• **Your task**
The response must consist of every line of the listing, reproduced verbatim.

══════════

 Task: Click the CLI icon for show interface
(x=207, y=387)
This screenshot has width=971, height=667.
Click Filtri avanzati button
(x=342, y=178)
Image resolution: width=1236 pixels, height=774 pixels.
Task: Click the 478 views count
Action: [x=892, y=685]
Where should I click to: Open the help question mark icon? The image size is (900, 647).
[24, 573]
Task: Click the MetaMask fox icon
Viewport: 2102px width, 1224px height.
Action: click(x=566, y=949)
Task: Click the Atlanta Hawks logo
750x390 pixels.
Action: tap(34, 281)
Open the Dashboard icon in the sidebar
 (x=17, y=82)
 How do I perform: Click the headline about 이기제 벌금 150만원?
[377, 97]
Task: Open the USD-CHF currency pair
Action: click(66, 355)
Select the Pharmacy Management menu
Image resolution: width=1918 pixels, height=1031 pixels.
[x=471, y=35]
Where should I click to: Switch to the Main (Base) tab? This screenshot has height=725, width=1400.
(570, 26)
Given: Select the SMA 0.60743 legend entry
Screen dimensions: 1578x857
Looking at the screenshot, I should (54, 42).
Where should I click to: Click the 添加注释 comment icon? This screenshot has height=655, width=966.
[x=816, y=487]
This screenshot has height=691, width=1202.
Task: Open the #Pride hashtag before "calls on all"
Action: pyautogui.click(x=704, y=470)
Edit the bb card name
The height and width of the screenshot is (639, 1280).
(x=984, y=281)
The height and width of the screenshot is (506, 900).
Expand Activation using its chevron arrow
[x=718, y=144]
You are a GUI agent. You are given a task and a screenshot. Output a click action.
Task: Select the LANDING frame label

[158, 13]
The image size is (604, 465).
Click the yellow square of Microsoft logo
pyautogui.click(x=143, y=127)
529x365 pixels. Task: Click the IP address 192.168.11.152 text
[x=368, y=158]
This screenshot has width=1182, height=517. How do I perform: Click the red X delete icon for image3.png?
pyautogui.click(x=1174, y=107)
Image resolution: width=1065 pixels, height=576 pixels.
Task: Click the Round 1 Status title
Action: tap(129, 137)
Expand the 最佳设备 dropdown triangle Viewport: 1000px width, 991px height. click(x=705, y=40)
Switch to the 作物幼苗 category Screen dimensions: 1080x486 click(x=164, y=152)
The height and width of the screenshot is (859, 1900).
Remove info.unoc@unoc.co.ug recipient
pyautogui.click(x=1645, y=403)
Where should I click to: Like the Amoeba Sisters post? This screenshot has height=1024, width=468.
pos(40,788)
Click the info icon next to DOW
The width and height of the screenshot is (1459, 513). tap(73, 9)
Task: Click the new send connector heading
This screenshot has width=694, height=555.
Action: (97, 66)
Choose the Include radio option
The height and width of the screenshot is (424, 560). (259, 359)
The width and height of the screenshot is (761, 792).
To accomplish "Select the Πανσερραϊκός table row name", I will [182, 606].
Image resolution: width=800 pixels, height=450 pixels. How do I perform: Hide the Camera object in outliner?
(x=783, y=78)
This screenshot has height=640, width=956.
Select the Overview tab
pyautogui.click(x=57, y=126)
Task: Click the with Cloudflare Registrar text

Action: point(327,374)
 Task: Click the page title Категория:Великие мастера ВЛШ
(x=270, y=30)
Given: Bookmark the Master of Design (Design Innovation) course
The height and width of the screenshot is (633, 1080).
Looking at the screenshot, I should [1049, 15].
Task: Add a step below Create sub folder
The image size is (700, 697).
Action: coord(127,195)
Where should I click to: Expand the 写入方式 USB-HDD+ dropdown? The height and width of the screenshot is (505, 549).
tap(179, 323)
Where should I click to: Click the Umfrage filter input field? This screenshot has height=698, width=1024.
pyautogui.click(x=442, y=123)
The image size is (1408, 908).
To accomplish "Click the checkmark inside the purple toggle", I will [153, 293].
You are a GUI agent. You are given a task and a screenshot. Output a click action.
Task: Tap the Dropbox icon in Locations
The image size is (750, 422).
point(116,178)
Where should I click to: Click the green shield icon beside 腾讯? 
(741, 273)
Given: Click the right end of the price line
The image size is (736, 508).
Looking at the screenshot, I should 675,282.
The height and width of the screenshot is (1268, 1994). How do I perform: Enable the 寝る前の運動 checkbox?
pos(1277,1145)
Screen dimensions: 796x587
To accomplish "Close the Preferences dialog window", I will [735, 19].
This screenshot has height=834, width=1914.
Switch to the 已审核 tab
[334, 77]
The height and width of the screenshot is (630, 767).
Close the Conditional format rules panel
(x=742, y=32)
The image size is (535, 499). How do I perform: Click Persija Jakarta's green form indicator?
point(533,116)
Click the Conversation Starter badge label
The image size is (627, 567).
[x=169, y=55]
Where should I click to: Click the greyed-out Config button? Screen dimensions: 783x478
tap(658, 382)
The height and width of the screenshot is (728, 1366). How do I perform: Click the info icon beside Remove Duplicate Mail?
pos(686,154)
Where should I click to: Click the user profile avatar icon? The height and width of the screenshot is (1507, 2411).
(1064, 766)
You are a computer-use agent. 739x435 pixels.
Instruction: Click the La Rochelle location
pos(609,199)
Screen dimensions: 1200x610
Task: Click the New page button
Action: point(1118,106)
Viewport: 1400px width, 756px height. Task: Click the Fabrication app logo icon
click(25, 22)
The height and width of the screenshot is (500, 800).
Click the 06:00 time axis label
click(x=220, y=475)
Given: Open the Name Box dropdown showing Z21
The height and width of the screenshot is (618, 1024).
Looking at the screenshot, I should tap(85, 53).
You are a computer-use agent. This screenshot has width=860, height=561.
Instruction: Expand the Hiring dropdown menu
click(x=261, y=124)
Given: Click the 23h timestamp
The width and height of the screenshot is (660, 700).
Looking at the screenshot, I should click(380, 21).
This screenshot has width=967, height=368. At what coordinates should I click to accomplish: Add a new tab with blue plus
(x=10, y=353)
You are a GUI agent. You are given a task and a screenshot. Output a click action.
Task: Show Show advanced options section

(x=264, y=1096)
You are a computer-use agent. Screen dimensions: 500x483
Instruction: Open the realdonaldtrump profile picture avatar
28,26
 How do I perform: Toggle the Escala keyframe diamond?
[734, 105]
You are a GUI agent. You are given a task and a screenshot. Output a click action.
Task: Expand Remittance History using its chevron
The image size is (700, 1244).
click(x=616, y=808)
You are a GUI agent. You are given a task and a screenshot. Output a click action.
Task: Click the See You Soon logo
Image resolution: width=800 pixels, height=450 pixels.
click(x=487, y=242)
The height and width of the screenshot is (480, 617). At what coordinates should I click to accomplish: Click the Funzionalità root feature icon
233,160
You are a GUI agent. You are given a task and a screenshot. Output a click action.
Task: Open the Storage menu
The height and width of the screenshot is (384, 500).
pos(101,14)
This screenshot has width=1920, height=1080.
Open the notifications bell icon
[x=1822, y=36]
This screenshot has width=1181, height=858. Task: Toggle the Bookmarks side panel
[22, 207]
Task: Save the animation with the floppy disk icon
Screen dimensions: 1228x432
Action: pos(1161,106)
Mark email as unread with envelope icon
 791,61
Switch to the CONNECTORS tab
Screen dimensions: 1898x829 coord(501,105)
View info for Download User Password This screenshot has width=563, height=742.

══════════

• **Reply**
 Task: Click the CLI icon for show interface
(x=207, y=387)
This screenshot has width=971, height=667.
Click Filtri avanzati button
(x=342, y=178)
Image resolution: width=1236 pixels, height=774 pixels.
Task: Click the 478 views count
Action: [x=892, y=685]
Where should I click to: Open the help question mark icon? The image size is (900, 647).
[24, 573]
Task: Click the MetaMask fox icon
Viewport: 2102px width, 1224px height.
Action: click(x=566, y=949)
Task: Click the Atlanta Hawks logo
750x390 pixels.
Action: tap(34, 281)
Open the Dashboard icon in the sidebar
 (x=17, y=82)
 How do I perform: Click the headline about 이기제 벌금 150만원?
[377, 97]
Task: Open the USD-CHF currency pair
Action: click(66, 355)
Select the Pharmacy Management menu
Image resolution: width=1918 pixels, height=1031 pixels.
[x=471, y=35]
Where should I click to: Switch to the Main (Base) tab? This screenshot has height=725, width=1400.
(570, 26)
Given: Select the SMA 0.60743 legend entry
Screen dimensions: 1578x857
Looking at the screenshot, I should (54, 42).
Where should I click to: Click the 添加注释 comment icon? This screenshot has height=655, width=966.
[x=816, y=487]
This screenshot has height=691, width=1202.
Task: Open the #Pride hashtag before "calls on all"
Action: pyautogui.click(x=704, y=470)
Edit the bb card name
The height and width of the screenshot is (639, 1280).
(x=984, y=281)
The height and width of the screenshot is (506, 900).
Expand Activation using its chevron arrow
[x=718, y=144]
You are a GUI agent. You are given a task and a screenshot. Output a click action.
Task: Select the LANDING frame label

[158, 13]
The image size is (604, 465).
Click the yellow square of Microsoft logo
pyautogui.click(x=143, y=127)
529x365 pixels. Task: Click the IP address 192.168.11.152 text
[x=368, y=158]
This screenshot has width=1182, height=517. How do I perform: Click the red X delete icon for image3.png?
pyautogui.click(x=1174, y=107)
Image resolution: width=1065 pixels, height=576 pixels.
Task: Click the Round 1 Status title
Action: tap(129, 137)
Expand the 最佳设备 dropdown triangle Viewport: 1000px width, 991px height. click(x=705, y=40)
Switch to the 作物幼苗 category Screen dimensions: 1080x486 click(x=164, y=152)
The height and width of the screenshot is (859, 1900).
Remove info.unoc@unoc.co.ug recipient
pyautogui.click(x=1645, y=403)
Where should I click to: Like the Amoeba Sisters post? This screenshot has height=1024, width=468.
pos(40,788)
Click the info icon next to DOW
The width and height of the screenshot is (1459, 513). tap(73, 9)
Task: Click the new send connector heading
This screenshot has width=694, height=555.
Action: (97, 66)
Choose the Include radio option
The height and width of the screenshot is (424, 560). (259, 359)
The width and height of the screenshot is (761, 792).
To accomplish "Select the Πανσερραϊκός table row name", I will [182, 606].
Image resolution: width=800 pixels, height=450 pixels. How do I perform: Hide the Camera object in outliner?
(x=783, y=78)
This screenshot has height=640, width=956.
Select the Overview tab
pyautogui.click(x=57, y=126)
Task: Click the with Cloudflare Registrar text

Action: point(327,374)
 Task: Click the page title Категория:Великие мастера ВЛШ
(x=270, y=30)
Given: Bookmark the Master of Design (Design Innovation) course
The height and width of the screenshot is (633, 1080).
Looking at the screenshot, I should [1049, 15].
Task: Add a step below Create sub folder
The image size is (700, 697).
Action: coord(127,195)
Where should I click to: Expand the 写入方式 USB-HDD+ dropdown? The height and width of the screenshot is (505, 549).
tap(179, 323)
Where should I click to: Click the Umfrage filter input field? This screenshot has height=698, width=1024.
pyautogui.click(x=442, y=123)
The image size is (1408, 908).
To accomplish "Click the checkmark inside the purple toggle", I will [153, 293].
You are a GUI agent. You are given a task and a screenshot. Output a click action.
Task: Tap the Dropbox icon in Locations
The image size is (750, 422).
point(116,178)
Where should I click to: Click the green shield icon beside 腾讯? 
(741, 273)
Given: Click the right end of the price line
The image size is (736, 508).
Looking at the screenshot, I should 675,282.
The height and width of the screenshot is (1268, 1994). How do I perform: Enable the 寝る前の運動 checkbox?
pos(1277,1145)
Screen dimensions: 796x587
To accomplish "Close the Preferences dialog window", I will [735, 19].
This screenshot has height=834, width=1914.
Switch to the 已审核 tab
[334, 77]
The height and width of the screenshot is (630, 767).
Close the Conditional format rules panel
(x=742, y=32)
The image size is (535, 499). How do I perform: Click Persija Jakarta's green form indicator?
point(533,116)
Click the Conversation Starter badge label
The image size is (627, 567).
[x=169, y=55]
Where should I click to: Click the greyed-out Config button? Screen dimensions: 783x478
tap(658, 382)
The height and width of the screenshot is (728, 1366). How do I perform: Click the info icon beside Remove Duplicate Mail?
pos(686,154)
Where should I click to: Click the user profile avatar icon? The height and width of the screenshot is (1507, 2411).
(1064, 766)
You are a computer-use agent. 739x435 pixels.
Instruction: Click the La Rochelle location
pos(609,199)
Screen dimensions: 1200x610
Task: Click the New page button
Action: point(1118,106)
Viewport: 1400px width, 756px height. Task: Click the Fabrication app logo icon
click(25, 22)
The height and width of the screenshot is (500, 800).
Click the 06:00 time axis label
click(x=220, y=475)
Given: Open the Name Box dropdown showing Z21
The height and width of the screenshot is (618, 1024).
Looking at the screenshot, I should tap(85, 53).
You are a computer-use agent. This screenshot has width=860, height=561.
Instruction: Expand the Hiring dropdown menu
click(x=261, y=124)
Given: Click the 23h timestamp
The width and height of the screenshot is (660, 700).
Looking at the screenshot, I should click(380, 21).
This screenshot has width=967, height=368. At what coordinates should I click to accomplish: Add a new tab with blue plus
(x=10, y=353)
You are a GUI agent. You are given a task and a screenshot. Output a click action.
Task: Show Show advanced options section

(x=264, y=1096)
You are a computer-use agent. Screen dimensions: 500x483
Instruction: Open the realdonaldtrump profile picture avatar
28,26
 How do I perform: Toggle the Escala keyframe diamond?
[734, 105]
You are a GUI agent. You are given a task and a screenshot. Output a click action.
Task: Expand Remittance History using its chevron
The image size is (700, 1244).
click(x=616, y=808)
You are a GUI agent. You are given a task and a screenshot. Output a click action.
Task: Click the See You Soon logo
Image resolution: width=800 pixels, height=450 pixels.
click(x=487, y=242)
The height and width of the screenshot is (480, 617). At what coordinates should I click to accomplish: Click the Funzionalità root feature icon
233,160
You are a GUI agent. You are given a task and a screenshot. Output a click action.
Task: Open the Storage menu
The height and width of the screenshot is (384, 500).
pos(101,14)
This screenshot has width=1920, height=1080.
Open the notifications bell icon
[x=1822, y=36]
This screenshot has width=1181, height=858. Task: Toggle the Bookmarks side panel
[22, 207]
Task: Save the animation with the floppy disk icon
Screen dimensions: 1228x432
Action: pos(1161,106)
Mark email as unread with envelope icon
 791,61
Switch to the CONNECTORS tab
Screen dimensions: 1898x829 coord(501,105)
View info for Download User Password This screenshot has width=563, height=742.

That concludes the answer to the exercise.